A report at the weekend said that Johnson & Johnson made a bid for Europe's largest maker of replacement knees and hips, Smith & Nephew. Shares in Smith & Nephew jumped 10 percent Monday morning.
Food and beverage company Sara Lee may be the target of an acquisition by private equity firms including Apollo Global Management.
Goldman Sachs upgrades Target to "buy" from "neutral," and downgraded Wal-Mart from "neutral" from "buy."
UBS, meanwhile, upgraded the financial sector to "overweight" from "market weight," saying financials should do well because of improving loss trends, a rise in loan demand, a steeper yield curve and attractive valuations. The brokerage said large banks and brokers will benefit most from the trends.
UBS added General Electric and Fordto its U.S. key calls list.
The price of oil was higher following the shut down of a major Alaskan pipeline. The price of gold was little changed while the dollar was largely flat against the euro and yen.

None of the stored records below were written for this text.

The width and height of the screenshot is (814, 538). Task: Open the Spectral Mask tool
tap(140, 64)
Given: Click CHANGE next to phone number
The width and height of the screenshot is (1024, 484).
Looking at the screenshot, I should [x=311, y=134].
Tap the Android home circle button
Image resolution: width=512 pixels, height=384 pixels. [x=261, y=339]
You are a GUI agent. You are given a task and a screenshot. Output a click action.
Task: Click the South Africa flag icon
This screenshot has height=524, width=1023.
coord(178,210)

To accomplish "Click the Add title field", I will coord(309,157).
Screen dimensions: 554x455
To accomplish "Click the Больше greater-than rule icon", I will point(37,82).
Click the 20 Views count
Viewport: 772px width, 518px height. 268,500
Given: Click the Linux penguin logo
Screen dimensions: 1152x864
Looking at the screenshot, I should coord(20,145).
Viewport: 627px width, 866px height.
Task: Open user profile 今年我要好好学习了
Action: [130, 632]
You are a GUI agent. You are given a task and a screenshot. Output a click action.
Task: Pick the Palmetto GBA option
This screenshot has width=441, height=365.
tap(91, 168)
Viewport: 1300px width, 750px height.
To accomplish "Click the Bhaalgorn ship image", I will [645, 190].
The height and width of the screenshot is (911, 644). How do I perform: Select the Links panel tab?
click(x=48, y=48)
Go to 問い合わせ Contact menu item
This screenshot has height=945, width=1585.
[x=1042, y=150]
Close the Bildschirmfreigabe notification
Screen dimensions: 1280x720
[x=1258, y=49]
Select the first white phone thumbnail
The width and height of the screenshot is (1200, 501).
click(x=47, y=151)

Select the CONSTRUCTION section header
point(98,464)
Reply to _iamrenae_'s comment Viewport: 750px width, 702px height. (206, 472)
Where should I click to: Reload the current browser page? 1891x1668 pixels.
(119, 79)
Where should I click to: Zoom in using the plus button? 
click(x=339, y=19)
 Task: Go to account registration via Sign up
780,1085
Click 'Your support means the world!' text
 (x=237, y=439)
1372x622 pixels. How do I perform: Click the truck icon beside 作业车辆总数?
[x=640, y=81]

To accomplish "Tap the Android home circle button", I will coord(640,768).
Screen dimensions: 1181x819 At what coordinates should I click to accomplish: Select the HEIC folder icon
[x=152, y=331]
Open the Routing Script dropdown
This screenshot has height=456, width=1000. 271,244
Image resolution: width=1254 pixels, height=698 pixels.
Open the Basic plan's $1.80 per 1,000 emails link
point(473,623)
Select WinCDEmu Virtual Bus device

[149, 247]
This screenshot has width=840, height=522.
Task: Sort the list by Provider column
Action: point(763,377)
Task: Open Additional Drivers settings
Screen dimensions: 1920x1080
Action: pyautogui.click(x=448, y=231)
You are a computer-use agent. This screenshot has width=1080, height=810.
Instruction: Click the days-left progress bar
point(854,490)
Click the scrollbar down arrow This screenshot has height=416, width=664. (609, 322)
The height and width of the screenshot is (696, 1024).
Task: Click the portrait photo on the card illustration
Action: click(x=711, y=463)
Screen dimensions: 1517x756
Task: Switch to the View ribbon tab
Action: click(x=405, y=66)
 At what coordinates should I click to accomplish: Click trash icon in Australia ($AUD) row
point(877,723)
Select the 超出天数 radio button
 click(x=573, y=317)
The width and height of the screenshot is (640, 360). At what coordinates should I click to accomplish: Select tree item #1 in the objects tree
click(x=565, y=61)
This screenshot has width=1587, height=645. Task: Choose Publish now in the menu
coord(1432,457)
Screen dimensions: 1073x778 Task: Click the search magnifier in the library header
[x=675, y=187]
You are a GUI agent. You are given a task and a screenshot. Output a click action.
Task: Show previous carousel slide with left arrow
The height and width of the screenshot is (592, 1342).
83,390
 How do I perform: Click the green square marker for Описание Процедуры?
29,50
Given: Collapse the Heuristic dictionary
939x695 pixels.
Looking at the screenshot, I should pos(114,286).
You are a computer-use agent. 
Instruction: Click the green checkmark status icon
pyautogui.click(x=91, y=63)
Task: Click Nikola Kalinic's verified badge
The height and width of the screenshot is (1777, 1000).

European shares fell as concerns over the region's debt situation returned to weigh on investor sentiment. The yield on Portuguese debt rose as the country came under increasing pressure to seek financial aid.
Asian stocks were lower after data showed China's 2010 trade surplus narrowed for the second year in a row. Japanese indexes closed flat, while Taiwanese and Australian stocks managed slight gains.
At 12:40 pm New York time, Atlanta Federal Reserve President Dennis Lockhart will discuss the economic outlook when he speaks in Atlanta.
And the decline in layoffs is giving people with secure jobs the confidence to go out and spend more, which is boosting retail sales, analysts told the Associated Press.
On Tap Next Week:
MONDAY: Employment trends index, Atlanta Fed President speaks, National Retail Federation Retail Show, Detroit Auto Show; after-the-bell earnings from Alcoa.
TUESDAY: National Federation of Independent Businesses Small Business Optimism Index, Philadelphia and Minneapolis Fed Presidents speak, wholesale trade, 3-yr note auction; before-the-bell earnings from Lennar, Chevron interim results.
WEDNESDAY: Weekly mortgage applications, imports-exports price indexes, oil inventories, 10-year Treasury note auction, Federal Reserve’s Beige Book, Federal Reserve Chairman Timothy Geithner speaks; Dallas Fed President speaks.
THURSDAY: Bank of England and European Central Bank announcements, international trade, PPI, jobless claims, 30-year Treasury bond auction; after-the-bell earnings from Intel.
FRIDAY: CPI, retail sales, industrial production, consumer sentiment, business inventories, Richmond Fed president speaks; before-the-bell earnings from JPMorgan.